* [Task instructions]
Only these lines of the data below are wanted: the one with "Szkolenia i konferencje (40, 2494)", the one with "Download Record-Keeping Template", and any lines between them, each repeated exactly.

* [Data extracts]
== Segment start ==

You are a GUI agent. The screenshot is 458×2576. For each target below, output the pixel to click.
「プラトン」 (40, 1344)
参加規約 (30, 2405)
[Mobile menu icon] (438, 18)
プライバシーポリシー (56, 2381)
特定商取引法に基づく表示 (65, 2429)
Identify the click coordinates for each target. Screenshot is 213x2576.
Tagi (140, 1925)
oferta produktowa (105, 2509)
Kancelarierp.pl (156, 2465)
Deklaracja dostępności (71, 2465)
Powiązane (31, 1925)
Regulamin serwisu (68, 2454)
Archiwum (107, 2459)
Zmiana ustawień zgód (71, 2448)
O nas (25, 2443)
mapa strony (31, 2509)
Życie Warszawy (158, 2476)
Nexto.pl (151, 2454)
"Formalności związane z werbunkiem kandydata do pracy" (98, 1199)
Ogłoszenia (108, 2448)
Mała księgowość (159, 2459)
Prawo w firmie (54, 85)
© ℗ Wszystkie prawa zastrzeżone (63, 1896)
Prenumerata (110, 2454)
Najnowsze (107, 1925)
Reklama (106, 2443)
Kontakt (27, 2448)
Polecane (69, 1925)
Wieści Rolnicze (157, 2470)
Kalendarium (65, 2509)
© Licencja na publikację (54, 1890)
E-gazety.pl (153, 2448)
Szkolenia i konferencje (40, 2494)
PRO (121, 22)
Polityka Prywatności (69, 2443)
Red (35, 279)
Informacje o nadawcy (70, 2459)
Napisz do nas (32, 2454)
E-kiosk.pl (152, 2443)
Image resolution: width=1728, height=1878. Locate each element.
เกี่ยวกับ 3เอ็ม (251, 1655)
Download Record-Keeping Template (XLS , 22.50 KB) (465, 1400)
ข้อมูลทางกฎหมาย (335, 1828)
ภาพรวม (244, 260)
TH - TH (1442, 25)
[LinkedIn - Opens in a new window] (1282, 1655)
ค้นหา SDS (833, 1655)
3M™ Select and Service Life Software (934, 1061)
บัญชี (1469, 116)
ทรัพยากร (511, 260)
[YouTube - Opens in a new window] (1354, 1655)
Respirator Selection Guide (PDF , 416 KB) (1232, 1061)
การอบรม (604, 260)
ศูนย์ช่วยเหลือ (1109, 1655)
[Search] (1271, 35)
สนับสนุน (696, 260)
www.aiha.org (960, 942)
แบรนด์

== Segment end ==

* [Output of the task]
Szkolenia i konferencje (40, 2494)
PRO (121, 22)
Polityka Prywatności (69, 2443)
Red (35, 279)
Informacje o nadawcy (70, 2459)
Napisz do nas (32, 2454)
E-kiosk.pl (152, 2443)
Image resolution: width=1728, height=1878. Locate each element.
เกี่ยวกับ 3เอ็ม (251, 1655)
Download Record-Keeping Template (XLS , 22.50 KB) (465, 1400)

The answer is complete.